Little Sis and I grew up loving Rolf Harris. We could never ‘see what it was yet’ but loved watching him paint in that bizarre abstract way with what looked like pots of housepaint. His programmes also introduced us to the didgereedoo and the wobble board and his famous signature records ‘Tie Me Kangaroo Down, Sport’, ‘Jake the Peg’, ‘The Court of King Caractacus’ and, of course, ‘Two Little Boys’. The latter was our favourite and we often acted out the story it told of the two little boys on their wooden horses pretending heroics in childhood which would later be acted out on a real battlefield.
The song itself was written about the American Civil War but ‘My Family at War’ last night told the story of Rolf’s father, Crom, and his bosom buddy and brother, Carl. They had emigrated from Wales to Australia but both signed up to join the ANZAC forces and returned to Europe to fight the Bosch. Carl was only 16 and this was discovered when they reached England so he was kept behind whilst his brother went off to the trenches of Northern France alone. They were separated for the first time.
One of the tales recounted in the programme was the battle for the village of Villers Bretonneux, which was recaptured from German hands by the ANZAC divisions with heavy losses in April 1918. Above the blackboards at the village school are written the words ‘N’oublions jamais l’Australie’, a sentiment echoed throughout the town. Never Forget Australia.
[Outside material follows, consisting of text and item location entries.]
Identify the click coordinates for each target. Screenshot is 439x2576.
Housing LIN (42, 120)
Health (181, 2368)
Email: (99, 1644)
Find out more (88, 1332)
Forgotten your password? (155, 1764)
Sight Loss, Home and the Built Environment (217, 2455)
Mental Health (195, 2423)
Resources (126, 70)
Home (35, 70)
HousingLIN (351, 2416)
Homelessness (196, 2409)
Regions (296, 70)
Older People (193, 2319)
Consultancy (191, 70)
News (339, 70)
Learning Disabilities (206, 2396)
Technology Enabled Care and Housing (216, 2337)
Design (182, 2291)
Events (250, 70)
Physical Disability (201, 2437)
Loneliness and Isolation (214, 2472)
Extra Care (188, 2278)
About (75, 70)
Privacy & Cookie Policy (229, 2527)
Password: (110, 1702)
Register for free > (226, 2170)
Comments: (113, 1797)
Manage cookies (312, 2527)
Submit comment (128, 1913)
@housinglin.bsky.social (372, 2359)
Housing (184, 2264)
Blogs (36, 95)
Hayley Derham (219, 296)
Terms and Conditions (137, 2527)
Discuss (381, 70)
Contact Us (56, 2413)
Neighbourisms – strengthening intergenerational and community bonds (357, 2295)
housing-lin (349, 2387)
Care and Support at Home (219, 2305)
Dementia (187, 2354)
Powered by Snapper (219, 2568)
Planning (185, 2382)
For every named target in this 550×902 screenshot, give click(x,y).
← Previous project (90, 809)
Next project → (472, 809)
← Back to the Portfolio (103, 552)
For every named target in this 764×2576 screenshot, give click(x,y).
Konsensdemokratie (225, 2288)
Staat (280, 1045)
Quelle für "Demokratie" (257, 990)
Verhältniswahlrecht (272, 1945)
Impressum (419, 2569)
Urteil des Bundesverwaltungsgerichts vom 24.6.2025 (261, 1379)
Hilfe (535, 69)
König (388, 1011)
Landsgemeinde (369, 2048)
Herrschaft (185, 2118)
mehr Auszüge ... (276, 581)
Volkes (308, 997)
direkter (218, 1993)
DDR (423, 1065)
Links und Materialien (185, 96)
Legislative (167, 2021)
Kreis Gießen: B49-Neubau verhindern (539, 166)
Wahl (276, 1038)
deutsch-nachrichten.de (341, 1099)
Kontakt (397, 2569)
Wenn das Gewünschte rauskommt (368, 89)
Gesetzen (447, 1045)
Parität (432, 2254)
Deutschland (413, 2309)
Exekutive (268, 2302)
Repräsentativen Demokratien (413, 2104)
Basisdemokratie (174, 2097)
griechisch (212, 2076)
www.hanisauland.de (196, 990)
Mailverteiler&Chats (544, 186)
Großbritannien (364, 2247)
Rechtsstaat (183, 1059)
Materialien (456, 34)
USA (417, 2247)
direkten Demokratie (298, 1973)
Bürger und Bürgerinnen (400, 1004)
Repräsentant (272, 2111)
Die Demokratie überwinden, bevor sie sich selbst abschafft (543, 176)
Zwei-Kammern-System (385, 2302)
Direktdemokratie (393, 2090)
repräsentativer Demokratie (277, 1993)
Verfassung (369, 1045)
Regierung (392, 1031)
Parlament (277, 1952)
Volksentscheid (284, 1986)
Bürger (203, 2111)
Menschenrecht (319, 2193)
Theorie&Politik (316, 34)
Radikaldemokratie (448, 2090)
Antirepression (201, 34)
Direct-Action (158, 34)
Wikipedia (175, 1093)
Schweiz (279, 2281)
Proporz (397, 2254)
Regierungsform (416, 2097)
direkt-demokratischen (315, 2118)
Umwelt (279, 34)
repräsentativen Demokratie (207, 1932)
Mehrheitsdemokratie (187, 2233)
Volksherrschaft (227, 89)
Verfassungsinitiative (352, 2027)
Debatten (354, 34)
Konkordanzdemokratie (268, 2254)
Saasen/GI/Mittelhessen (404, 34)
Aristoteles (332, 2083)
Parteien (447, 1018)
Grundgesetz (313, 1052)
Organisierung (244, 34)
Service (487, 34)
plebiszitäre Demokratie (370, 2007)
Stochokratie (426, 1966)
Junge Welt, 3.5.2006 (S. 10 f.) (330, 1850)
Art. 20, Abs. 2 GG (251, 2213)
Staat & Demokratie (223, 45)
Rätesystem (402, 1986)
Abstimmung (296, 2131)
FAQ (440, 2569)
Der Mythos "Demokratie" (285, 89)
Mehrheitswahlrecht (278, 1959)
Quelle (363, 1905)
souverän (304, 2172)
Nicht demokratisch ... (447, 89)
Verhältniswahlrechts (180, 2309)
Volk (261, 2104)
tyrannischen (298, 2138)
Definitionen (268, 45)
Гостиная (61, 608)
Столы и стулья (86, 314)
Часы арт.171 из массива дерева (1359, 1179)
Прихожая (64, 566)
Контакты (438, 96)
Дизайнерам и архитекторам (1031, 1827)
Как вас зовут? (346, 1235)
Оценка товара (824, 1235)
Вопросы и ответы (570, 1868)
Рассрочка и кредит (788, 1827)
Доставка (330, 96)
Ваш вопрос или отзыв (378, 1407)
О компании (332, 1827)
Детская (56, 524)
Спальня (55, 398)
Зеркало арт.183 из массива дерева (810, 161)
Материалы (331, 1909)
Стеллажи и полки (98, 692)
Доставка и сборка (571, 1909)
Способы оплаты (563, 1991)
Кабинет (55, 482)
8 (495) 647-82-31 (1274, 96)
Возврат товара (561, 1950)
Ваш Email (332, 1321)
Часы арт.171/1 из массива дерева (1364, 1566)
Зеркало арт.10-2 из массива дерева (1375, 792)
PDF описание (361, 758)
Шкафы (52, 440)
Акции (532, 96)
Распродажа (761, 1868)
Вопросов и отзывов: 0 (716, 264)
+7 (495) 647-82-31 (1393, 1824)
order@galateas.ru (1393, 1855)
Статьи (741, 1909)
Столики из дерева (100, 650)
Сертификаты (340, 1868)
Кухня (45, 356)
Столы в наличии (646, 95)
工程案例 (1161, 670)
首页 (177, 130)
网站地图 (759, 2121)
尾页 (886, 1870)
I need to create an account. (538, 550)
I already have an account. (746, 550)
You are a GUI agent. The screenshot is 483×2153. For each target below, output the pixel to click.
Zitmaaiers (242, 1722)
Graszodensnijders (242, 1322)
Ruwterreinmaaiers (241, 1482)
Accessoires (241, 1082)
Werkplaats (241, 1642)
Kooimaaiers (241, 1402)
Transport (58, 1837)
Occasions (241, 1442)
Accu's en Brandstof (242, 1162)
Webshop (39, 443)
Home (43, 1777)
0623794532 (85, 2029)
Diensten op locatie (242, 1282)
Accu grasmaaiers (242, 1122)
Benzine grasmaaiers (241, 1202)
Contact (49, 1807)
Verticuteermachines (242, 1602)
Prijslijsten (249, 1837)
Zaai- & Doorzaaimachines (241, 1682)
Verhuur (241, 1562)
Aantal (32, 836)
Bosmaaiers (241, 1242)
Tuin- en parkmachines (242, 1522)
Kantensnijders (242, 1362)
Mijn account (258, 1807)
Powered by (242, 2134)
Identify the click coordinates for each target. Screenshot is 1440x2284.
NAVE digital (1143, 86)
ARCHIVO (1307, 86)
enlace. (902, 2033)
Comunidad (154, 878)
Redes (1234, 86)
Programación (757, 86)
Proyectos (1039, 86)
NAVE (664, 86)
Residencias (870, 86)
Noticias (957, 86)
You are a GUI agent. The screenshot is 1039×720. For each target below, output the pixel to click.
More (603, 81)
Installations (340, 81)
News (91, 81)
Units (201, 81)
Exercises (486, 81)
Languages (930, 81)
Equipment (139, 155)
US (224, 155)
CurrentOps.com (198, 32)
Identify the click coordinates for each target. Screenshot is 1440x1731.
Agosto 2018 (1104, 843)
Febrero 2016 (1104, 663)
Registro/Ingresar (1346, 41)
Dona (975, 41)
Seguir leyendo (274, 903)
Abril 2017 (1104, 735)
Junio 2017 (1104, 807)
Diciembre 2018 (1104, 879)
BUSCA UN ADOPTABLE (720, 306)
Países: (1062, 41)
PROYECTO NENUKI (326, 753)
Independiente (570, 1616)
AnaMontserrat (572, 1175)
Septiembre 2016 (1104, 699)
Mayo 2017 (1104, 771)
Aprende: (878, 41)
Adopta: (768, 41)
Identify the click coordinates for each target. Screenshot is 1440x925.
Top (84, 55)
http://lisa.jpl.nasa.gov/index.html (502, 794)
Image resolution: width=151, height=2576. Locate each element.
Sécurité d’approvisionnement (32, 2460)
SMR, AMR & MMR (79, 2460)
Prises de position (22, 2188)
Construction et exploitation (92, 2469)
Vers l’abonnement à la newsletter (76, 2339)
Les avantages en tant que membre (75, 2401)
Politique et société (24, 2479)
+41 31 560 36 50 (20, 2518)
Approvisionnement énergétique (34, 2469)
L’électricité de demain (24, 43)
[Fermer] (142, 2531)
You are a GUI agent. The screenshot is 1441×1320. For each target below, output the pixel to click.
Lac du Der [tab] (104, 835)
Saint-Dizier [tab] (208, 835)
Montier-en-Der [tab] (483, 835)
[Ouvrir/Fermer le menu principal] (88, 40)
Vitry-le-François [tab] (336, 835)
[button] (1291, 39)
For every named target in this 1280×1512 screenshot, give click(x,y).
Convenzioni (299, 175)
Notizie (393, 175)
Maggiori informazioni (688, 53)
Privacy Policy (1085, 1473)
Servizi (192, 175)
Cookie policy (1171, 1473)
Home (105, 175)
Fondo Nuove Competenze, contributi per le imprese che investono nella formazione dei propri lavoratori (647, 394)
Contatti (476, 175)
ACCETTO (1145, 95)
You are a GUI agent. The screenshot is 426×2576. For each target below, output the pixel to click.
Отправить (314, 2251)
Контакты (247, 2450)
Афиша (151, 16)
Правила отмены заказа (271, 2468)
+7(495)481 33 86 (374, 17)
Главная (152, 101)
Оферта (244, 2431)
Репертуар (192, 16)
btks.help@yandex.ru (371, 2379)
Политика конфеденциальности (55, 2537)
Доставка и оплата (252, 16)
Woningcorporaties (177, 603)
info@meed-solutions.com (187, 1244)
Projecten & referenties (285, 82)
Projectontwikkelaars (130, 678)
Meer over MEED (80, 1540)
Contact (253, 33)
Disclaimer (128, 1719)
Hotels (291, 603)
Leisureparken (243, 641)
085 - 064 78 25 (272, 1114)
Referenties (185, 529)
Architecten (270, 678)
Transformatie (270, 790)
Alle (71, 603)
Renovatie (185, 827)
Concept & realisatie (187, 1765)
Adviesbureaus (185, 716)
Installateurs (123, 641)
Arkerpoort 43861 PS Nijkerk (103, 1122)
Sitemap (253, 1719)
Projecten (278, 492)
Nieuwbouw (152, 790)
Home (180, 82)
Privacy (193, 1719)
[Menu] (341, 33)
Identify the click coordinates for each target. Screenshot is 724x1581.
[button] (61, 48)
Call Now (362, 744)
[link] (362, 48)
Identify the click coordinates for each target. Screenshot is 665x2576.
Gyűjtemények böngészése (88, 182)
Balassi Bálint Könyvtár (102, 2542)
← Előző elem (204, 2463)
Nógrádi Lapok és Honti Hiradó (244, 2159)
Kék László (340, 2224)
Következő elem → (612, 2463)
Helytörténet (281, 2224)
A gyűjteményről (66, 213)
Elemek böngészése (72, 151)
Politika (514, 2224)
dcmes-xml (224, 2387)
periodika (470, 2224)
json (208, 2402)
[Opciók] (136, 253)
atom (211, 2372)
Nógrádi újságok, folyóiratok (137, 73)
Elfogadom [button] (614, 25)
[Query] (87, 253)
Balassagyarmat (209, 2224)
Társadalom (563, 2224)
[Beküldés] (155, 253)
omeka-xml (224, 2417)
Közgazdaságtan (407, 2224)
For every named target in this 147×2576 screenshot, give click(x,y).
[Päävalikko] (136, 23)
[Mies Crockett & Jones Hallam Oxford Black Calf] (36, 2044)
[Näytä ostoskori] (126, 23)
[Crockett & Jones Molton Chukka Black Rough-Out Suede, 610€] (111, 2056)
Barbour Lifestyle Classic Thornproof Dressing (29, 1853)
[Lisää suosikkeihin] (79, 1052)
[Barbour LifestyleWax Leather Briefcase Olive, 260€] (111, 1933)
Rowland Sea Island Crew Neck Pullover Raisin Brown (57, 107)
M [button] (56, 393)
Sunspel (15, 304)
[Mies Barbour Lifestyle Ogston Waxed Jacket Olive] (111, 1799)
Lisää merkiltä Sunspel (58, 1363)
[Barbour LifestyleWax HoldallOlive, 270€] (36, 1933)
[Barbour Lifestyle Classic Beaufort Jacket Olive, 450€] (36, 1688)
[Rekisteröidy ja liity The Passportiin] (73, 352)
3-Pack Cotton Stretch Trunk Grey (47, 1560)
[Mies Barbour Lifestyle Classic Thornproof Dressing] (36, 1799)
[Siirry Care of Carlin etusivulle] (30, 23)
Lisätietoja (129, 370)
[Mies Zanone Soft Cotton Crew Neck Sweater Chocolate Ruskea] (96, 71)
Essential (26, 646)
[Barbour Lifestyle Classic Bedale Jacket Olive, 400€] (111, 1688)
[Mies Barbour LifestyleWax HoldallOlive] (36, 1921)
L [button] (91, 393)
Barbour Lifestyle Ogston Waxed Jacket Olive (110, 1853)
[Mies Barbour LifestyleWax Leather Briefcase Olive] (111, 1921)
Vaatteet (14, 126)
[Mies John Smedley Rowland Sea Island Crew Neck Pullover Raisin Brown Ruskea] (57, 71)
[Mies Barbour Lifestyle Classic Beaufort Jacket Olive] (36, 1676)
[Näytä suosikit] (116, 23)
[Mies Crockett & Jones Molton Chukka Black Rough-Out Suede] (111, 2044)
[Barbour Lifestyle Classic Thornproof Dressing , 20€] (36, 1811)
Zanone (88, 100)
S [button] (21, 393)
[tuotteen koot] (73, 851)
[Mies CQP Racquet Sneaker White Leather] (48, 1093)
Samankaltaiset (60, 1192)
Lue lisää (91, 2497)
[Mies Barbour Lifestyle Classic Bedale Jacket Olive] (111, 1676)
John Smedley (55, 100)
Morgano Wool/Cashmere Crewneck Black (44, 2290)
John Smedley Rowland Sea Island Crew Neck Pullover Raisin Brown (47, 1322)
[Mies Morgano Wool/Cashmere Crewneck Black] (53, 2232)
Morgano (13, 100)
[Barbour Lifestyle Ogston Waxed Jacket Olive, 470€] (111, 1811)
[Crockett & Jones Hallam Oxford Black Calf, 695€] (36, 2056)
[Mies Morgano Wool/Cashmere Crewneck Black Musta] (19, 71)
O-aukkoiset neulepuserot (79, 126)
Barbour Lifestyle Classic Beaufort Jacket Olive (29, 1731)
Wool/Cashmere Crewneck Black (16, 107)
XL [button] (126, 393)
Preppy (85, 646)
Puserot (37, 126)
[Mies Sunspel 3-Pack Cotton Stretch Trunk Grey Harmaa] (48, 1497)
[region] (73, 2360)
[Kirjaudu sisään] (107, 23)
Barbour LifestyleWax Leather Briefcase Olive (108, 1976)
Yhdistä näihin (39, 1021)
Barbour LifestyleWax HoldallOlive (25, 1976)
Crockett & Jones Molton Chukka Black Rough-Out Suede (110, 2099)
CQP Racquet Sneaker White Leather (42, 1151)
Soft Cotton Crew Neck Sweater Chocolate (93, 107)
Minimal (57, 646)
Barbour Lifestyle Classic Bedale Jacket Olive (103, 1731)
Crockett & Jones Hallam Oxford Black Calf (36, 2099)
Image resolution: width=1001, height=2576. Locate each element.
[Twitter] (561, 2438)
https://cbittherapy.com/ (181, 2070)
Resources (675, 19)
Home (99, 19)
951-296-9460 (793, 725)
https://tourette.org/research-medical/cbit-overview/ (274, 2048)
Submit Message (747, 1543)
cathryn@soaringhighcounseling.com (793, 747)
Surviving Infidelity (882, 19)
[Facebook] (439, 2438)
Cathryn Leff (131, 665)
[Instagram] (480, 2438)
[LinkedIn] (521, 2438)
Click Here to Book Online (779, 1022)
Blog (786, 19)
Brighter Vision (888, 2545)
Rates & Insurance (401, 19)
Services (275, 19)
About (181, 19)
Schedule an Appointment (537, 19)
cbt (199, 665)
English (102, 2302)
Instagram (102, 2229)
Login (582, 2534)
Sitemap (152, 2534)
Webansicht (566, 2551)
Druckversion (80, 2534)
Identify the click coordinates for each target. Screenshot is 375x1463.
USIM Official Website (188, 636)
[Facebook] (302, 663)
It was not until August 1918 that the brothers found themselves on the same battlefield at Le Hammel and both were injured. Crom received a gunshot wound and was taken off to a field station from where he returned home. Carl was not so lucky. The shrapnel wound in his knee caused complications and he died shortly afterwards aged only 19. Crom never spoke of his time in the trenches but he kept his helmet, complete with a large hole in the back, signifying how close he came to death earlier in the War. When Rolf became famous and began singing ‘Two Little Boys’, his Auntie Pixie would always turn it off because she couldn’t bear to be reminded of the death of her brother.
The other story told in this episode was that of Kirsty Wark’s Uncle John Alan Wark. This remarkable young man signed up a few weeks after Lord Kitchener’s initial call and wrote the most beautiful letters home to his family. His War spanned the entire 1914-18 duration and in November 1918, he wrote to his mother telling her that he was on his way home. A few days later, travelling through Belgium, he started to feel unwell and was taken to hospital where his death was one of the 50 million in the pandemic of Spanish Flu that swept through Europe in 1918.
If you get an opportunity to watch any of the episodes in this moving series on BBC iPlayer, you will discover stories of amazing courage that bring the horror of that terrible time graphically to life.